LA MADRE DI “IGNOTO 1”
Ora, qualche giorno fa la signora di Clusone è stata indicata da una delle innumerevoli voci anonime che inondano la Valseriana come una possibile ex amante di Guerinoni. Un tipo infatti si è presentato alla caserma dell’Arma per dire di aver saputo da qualcuno che aveva saputo da qualcun altro che in passato l’autista di bus aveva avuto una storiella con una ragazza all’epoca diciassettenne e oggi quarantaseienne. I carabinieri l’hanno rintracciata scoprendo che, seguendo altre strade, in precedenza erano già giunti a lei, la quale era però risultata geneticamente incompatibile con l’omicida.
Effettivamente la donna aveva conosciuto Guerinoni. Negli anni del liceo prendeva ogni mattina la corriera per andare a scuola, e ogni mattina al volante c’era lui, con un bagaglio di sorrisi e di complimenti per le ragazze e le signore che salivano sul pullman. Tutto qui. Nessun flirt segreto, nessuna gravidanza misteriosa. Insomma, una voce infondata. L’ennesima voce infondata andata a depositarsi in quell’immenso serbatoio da cui fuoriescono periodicamente le ipotesi più disparate sul «presunto passato libertino» del «presunto padre» del «presunto assassino».
Il problema è che di voci così alla Procura ne arrivano a bizzeffe da quando è saltata fuori la storia del figlio illegittimo identificato nel fascicolo d’indagine come «Ignoto 1». Chi dice di aver raccolto confidenze dallo stesso autista che in un serata di malinconia raccontò di un amorazzo risalente agli anni 60 con una ragazza di San Lorenzo di Rovetta; chi sostiene di ricordare bene di aver visto più di una volta il Guerinoni accompagnarsi con una bella signora che viveva in valle ma lavorava a Bergamo; chi racconta aver saputo di una relazione con una di Gandino. O forse di Peia? Il fatto è che ogni voce, ogni ricordo, ogni «mi sembra» non può essere accantonato a priori.
NUOVE PISTE E SMENTITE
Perciò da mesi e mesi è tutto un viavai di carabinieri e poliziotti che raccolgono informazioni di seconda e di anche terza mano, verificano, fanno domande, incrociano dati, rovistano negli uffici anagrafici, studiano i registri storici di orfanotrofi e di istituti per bimbi abbandonati.
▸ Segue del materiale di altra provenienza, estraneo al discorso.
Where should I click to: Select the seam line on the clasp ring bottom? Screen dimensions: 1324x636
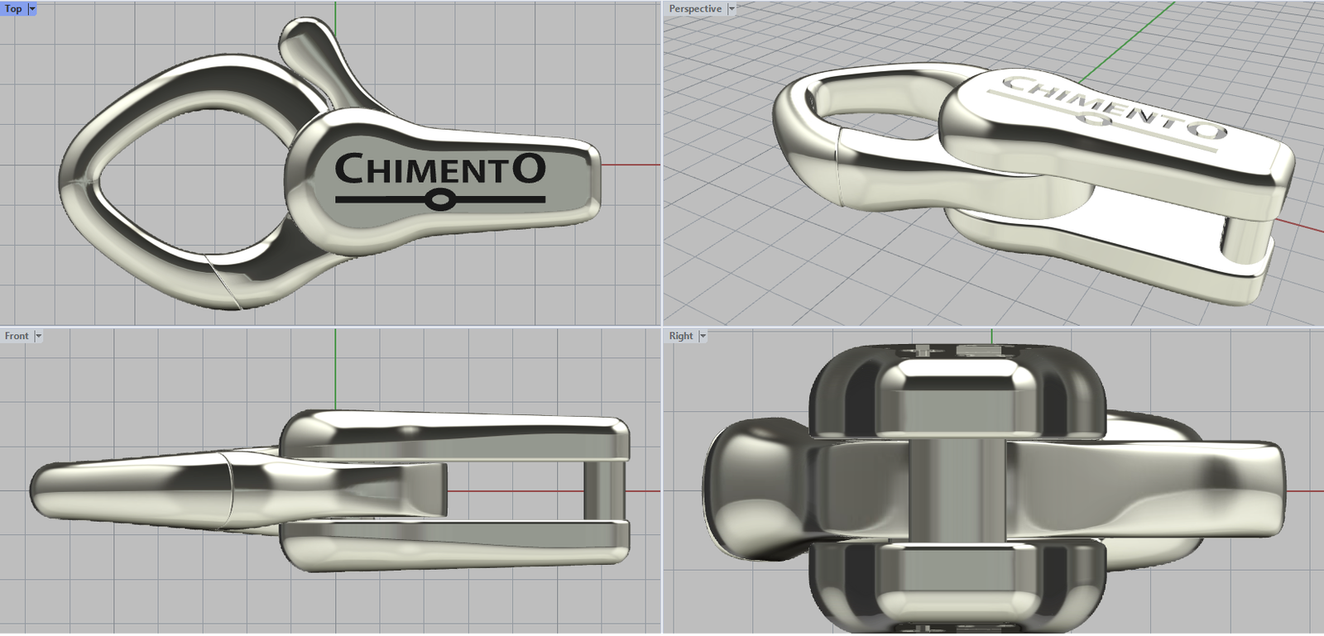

Talvolta accade che il loro lavoro sfugga alla regola della riservatezza, le voci si alimentano: c’è una nuova pista, soluzione vicina. Poi, puntuale, arriva la smentita della Procura.
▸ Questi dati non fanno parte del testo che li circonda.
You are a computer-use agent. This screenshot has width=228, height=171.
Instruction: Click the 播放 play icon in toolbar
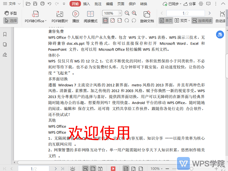click(76, 14)
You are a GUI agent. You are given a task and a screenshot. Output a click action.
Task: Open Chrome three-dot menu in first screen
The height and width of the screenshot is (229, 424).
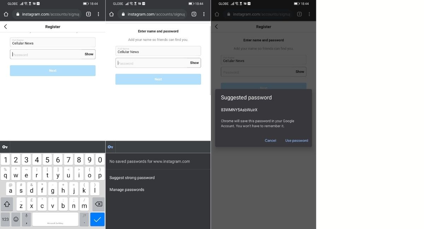click(98, 14)
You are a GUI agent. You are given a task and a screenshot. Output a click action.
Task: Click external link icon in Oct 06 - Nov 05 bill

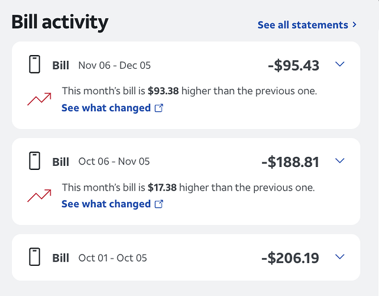(x=158, y=204)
In tutta la provincia ormai sono 18 mila le persone a cui è stato prelevato un campione di sangue per la prova del Dna. Qualcuno ha pure fatto i conti: più di 3 milioni di euro solo per le analisi. Intendiamoci, soldi spesi benissimo se possono servire a dare un volto a colui che il 26 novembre 2010 rapì la giovane Yara davanti alla palestra di Brembate e l’abbandonò morente in un prato incolto di Chignolo d’Isola, dove sarebbe stata trovata solo tre mesi dopo. Ma il fatto è che grazie a quegli esami il cerchio si sta chiudendo sempre di più e c’è il timore che dentro, alla fine, non possa rimanerci nessuno.